Movie review: Ratatouille ****

6/29/2007
BY CHRISTOPHER BORRELLI
BLADE STAFF WRITER

Ratatouille, the latest gourmet souffle from the chefs at Pixar, prepared with gradations of color normally reserved for retrospectives of Impressionist masters, sprinkled with more textures than a petting zoo, and garnished with a slapstick that Buster Keaton would admire, is perhaps the smartest film ever made about food - it certainly has the most sophisticated grasp of cooking, restaurants, and the foodie universe that I've ever seen in a movie, animated or not. Yes, better than Big Night. Yes, smarter than Babette's Feast.
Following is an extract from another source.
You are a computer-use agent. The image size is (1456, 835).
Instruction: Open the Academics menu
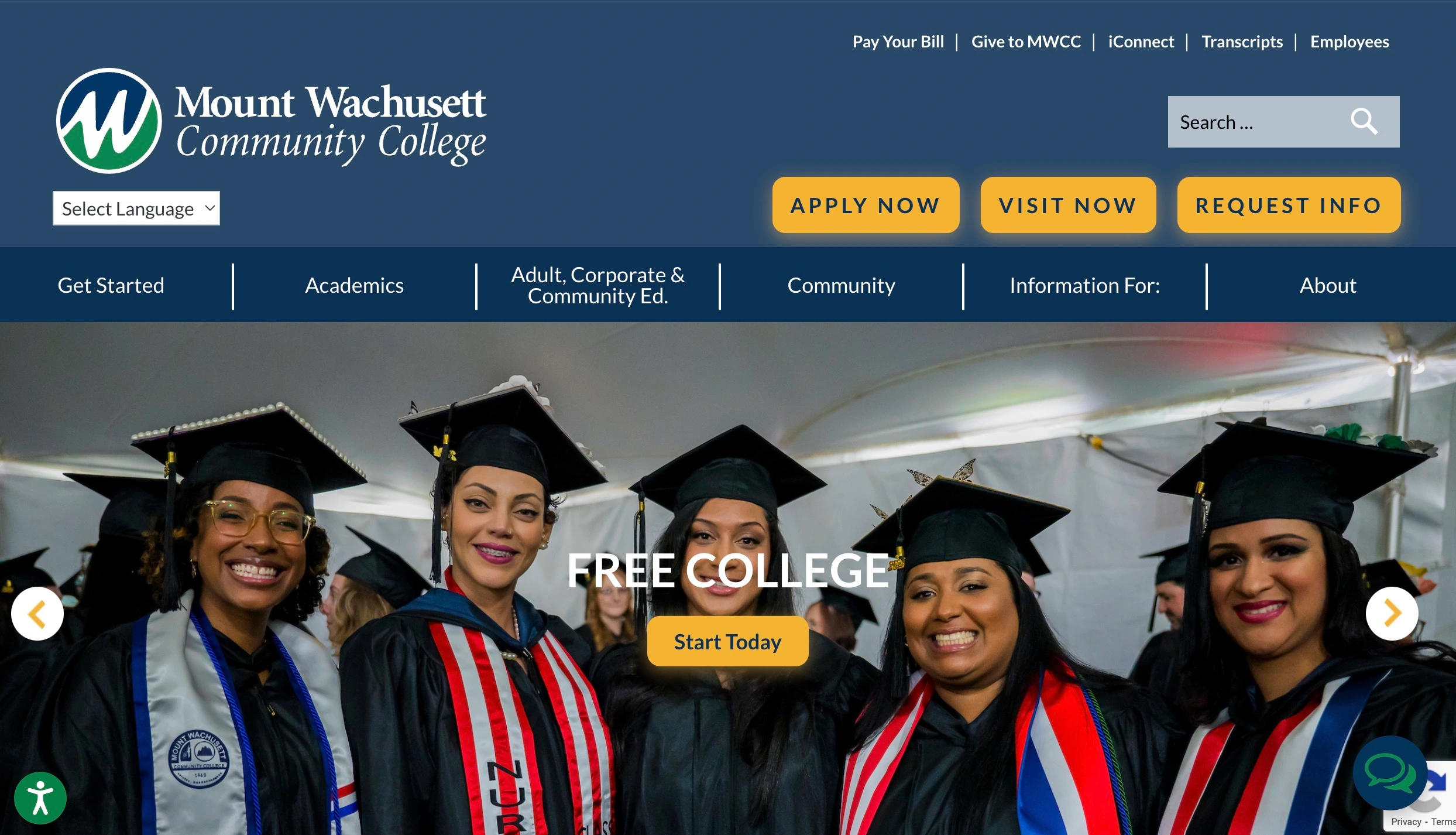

I know from which I speak:

I eat.

As do you. Yet, oddly, food in movies is a sideline (odd, because theaters make a sizable chunk off concessions). Food in movies tends to be art decoration, succulent prop placement; even when the food looks amazing, as in Big Night, for instance, it's often all about the final product: what's lost is the feel of the kitchen, the talent a good chef has for the right ingredient, the sensation of taste, the surprise of unlikely combinations, and a "highly developed sense of smell" - which our Remy has.

Remy the rat.

The, ah, cooking rat.

I knew this would be a deal breaker: Ratatouille is sort of Finding Nemo for Food Network junkies and Gourmet subscribers; without question the most adult of Pixar's wonderments, it comes along at a moment when Americans will pay $30 a pound for Vermont blue cheese, $3 for a cup of Indian coffee - we truly are "the United States of Arugula," to quote writer David Kamp. But first, you must see past the rat with the Richard Dreyfus rasp. Look beyond the (blue) fur, the tendril of a tail. Try to put out of your mind that tiny pink nose. See past the rat, to the food the rat is preparing ... yeah, eew.

But he's cute! Sweet even!

Remy (voiced by the comedian Patton Oswalt) is also fussy and clever, resourceful, and more important, he does not share his family's appetite for garbage. In the kitchen, he is something of a wunder-rodent, with an unrepentantly cultivated taste for fine dining. The pest is a born cook, and his hero, a renowned French chef named Gusteau, comes to him as a spirit conscience, like Obi-Wan Kenobi in an apron, having died a few years ago when the snobbish food critic Anton Ego (a sneering Peter O'Toole, in the body of a long, corpse-like Tim Burton-ish concoction) dropped one star off his five-star review of Gusteau's, once the tastiest table in town.

The town being Paris.

Brad Bird directed and wrote Ratatouille, and as he got across with The Incredibles and (to a lesser extent) the brilliant Iron Giant, there is such a thing as talent and no talent, good and bad. It's kind of a shocking idea for a big-screen cartoon: Remy knows good food, and he doesn't hide it, and his friends and family out in the French countryside, who eat garbage, do not; and the film does not, at the last second, pull a Disney and everyone is right. It has a thing for gifted outsiders.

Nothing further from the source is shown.